● What the exercise asks: Pick up the text about K562 cells where it stops, and keep going from its last sentence.

● Supplied passage:

--

= K562 cells =

Human immortalised myelogenous leukemia cell line

K562 cells were the first human immortalised myelogenous leukemia cell line to be established. K562 cells are of the erythroleukemia type, and the cell line is derived from a 53-year-old female chronic myelogenous leukemia patient in blast crisis. The cells are non-adherent and rounded, are positive for the bcr:abl fusion gene, and bear some proteomic resemblance to both undifferentiated granulocytes and erythrocytes.

In culture they exhibit much less clumping than many other suspension lines, presumably due to the downregulation of surface adhesion molecules by bcr:abl. However, another study suggests that bcr:abl over-expression may actually increase cell adherence to cell culture plastic. K562 cells can spontaneously develop characteristics similar to early-stage erythrocytes, granulocytes and monocytes and are easily killed by natural killer cells as they lack the MHC complex required to inhibit NK activity. They also lack any trace of Epstein-Barr virus and other herpesviruses. In addition to the Philadelphia chromosome they also exhibit a second reciprocal translocation between the long arm of chromosome 15 with chromosome 17.

Two sub-lines are available which express MHC class-I A2 and A3.

K562 cells are part of the NCI-60 cancer cell line panel used by the National Cancer Institute.

--

Stored data:
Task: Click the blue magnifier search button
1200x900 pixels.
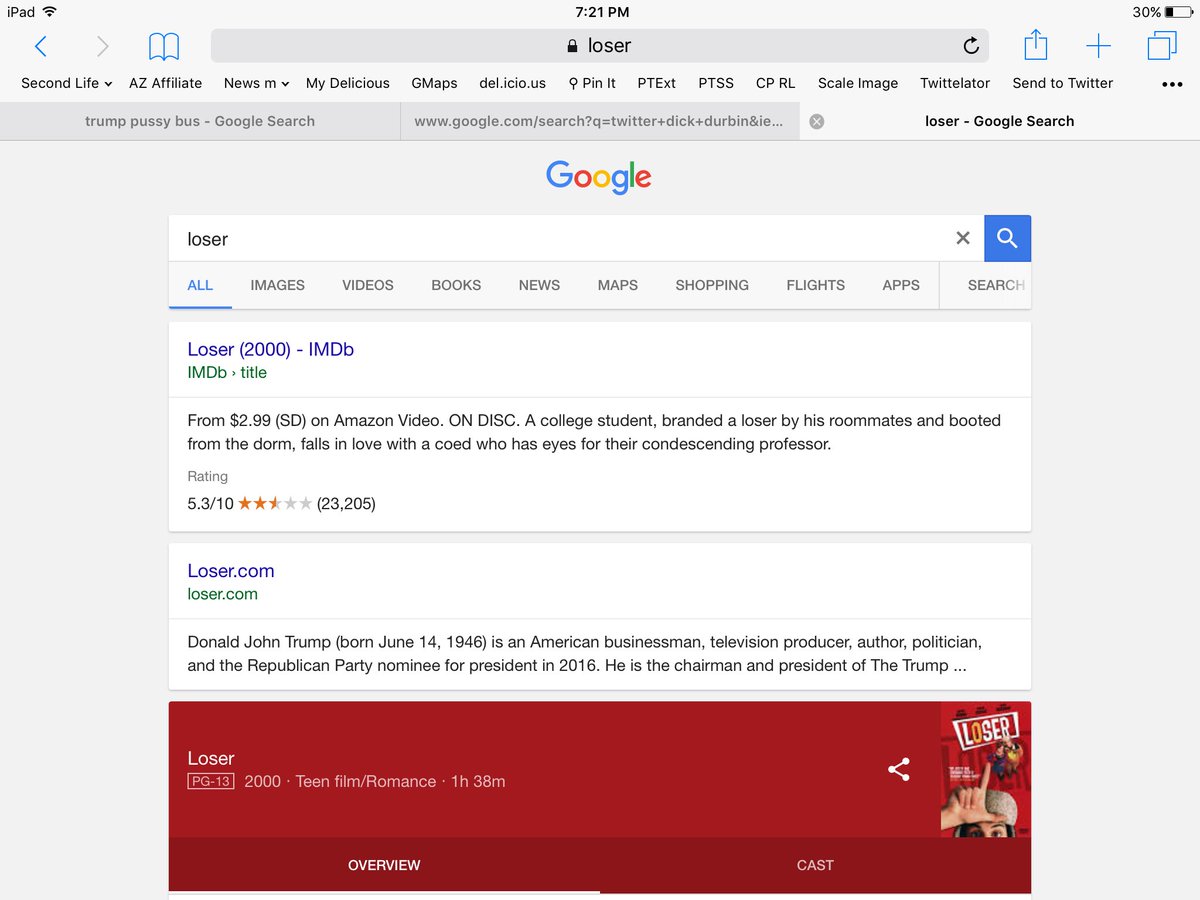Action: click(x=1007, y=238)
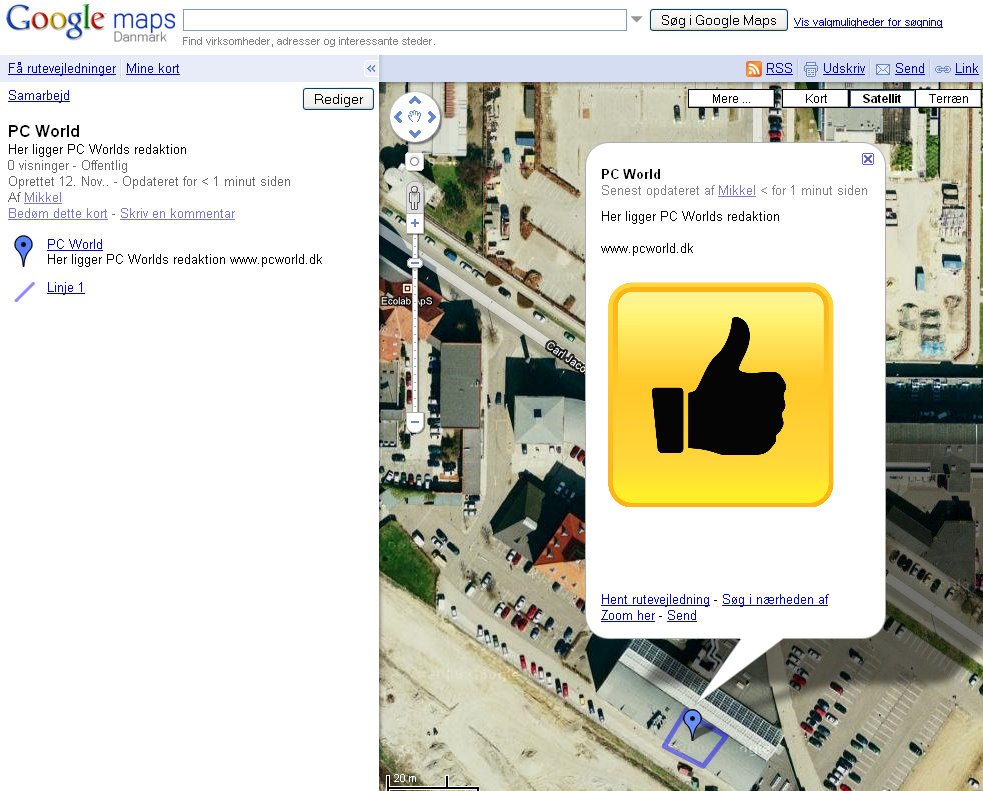Click the Udskriv printer icon
Image resolution: width=983 pixels, height=791 pixels.
point(811,69)
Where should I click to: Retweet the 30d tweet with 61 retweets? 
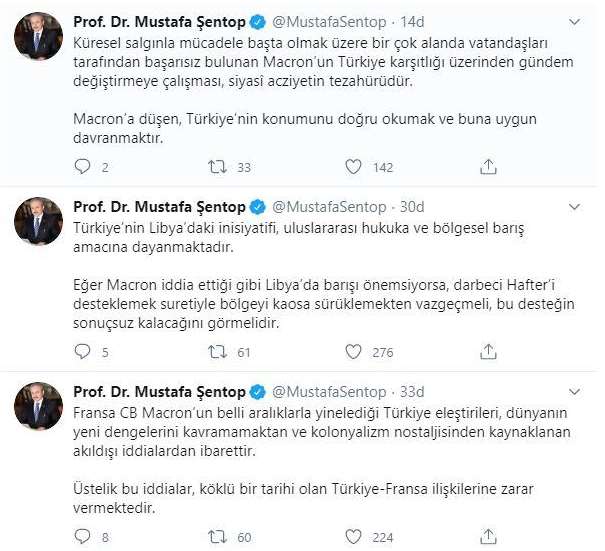[216, 352]
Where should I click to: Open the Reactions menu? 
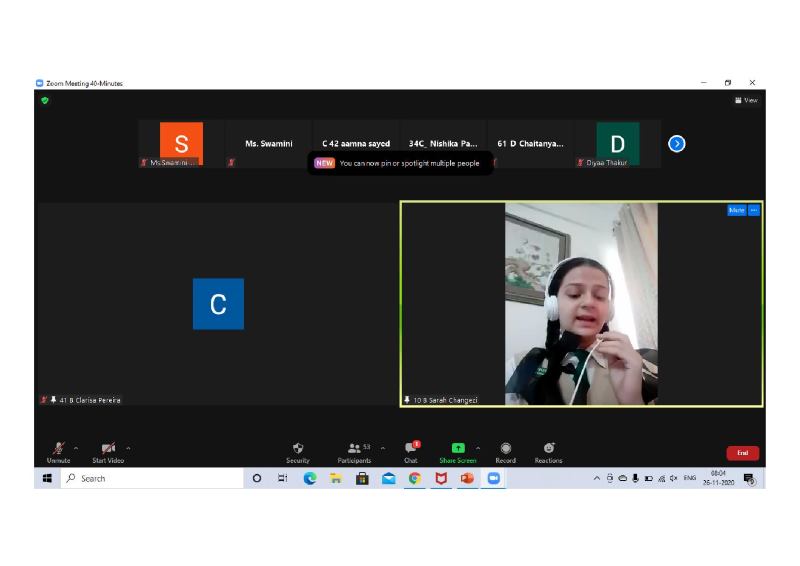pos(548,449)
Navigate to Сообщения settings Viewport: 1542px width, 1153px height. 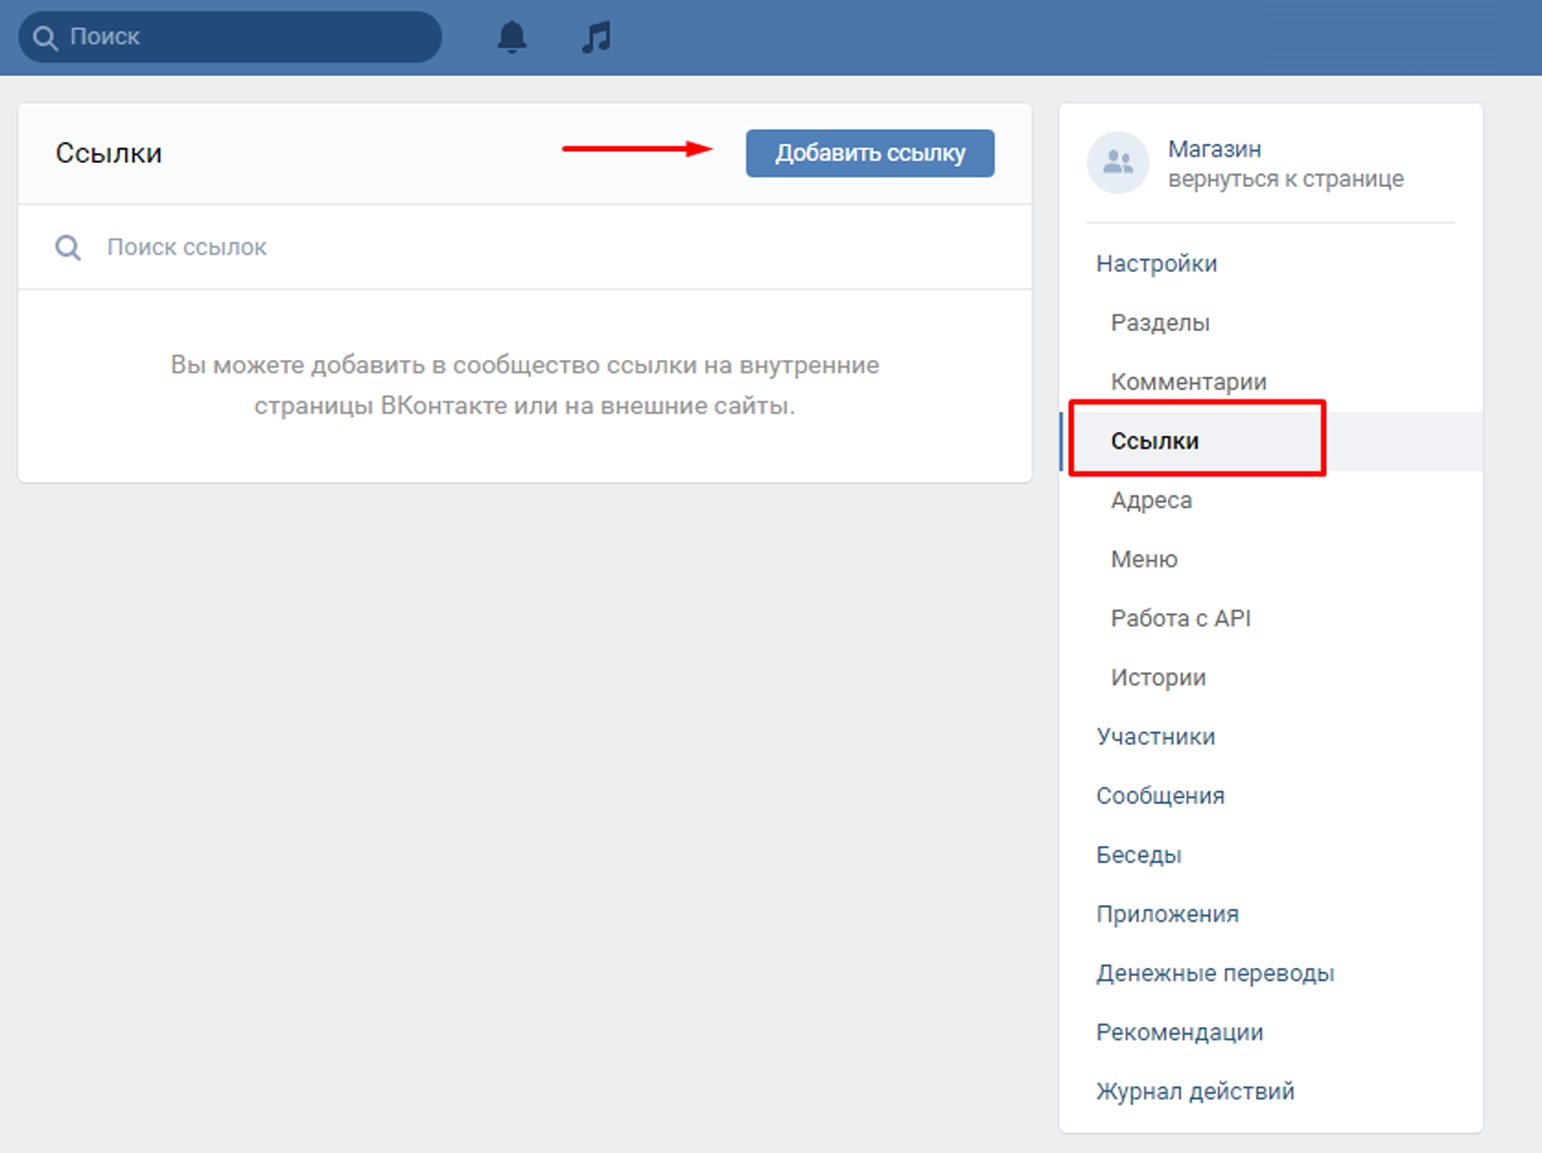tap(1160, 796)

--

● Task output:
==K562 cell cycle and regulation==

Many factors and components play a role in the cell cycle of K562 cells in terms of growth, cell differentiation, and apoptosis. The growth of these leukemic cells are controlled by either initiating cell differentiation or apoptosis to occur.

Cell differentiation is induced by the deacetylase activity in these “undifferentiated progenitor cells,” which alters the phenotype and morphology of the K562 cells. The change in phenotype induces a decrease in the growth rate and leads the K562 cells to the terminal path of becoming mature erythroids, monocytes, and mature macrophages. These changes can also drive the leukemic cells to a state of stress, which allows for increased sensitivity of the cells to drugs that initiate apoptosis.

Pathway of K562 Cell Differentiation

The problem with K562 cells, and many other cancer cell types, is an overabundance of Aurora kinases. These kinases play a role in the formation of spindles, separation of chromosomes, as well as cytokinesis. These functions are necessary in cells in order to divide and regenerate tissues, and play a maintenance role in homeostatic functions. However, the overabundance of Aurora kinases allows for uncontrolled cellular division, resulting in cancer. Inhibiting these is an important regulation mechanism of cancer, because it prevents cells from progressing into mitosis.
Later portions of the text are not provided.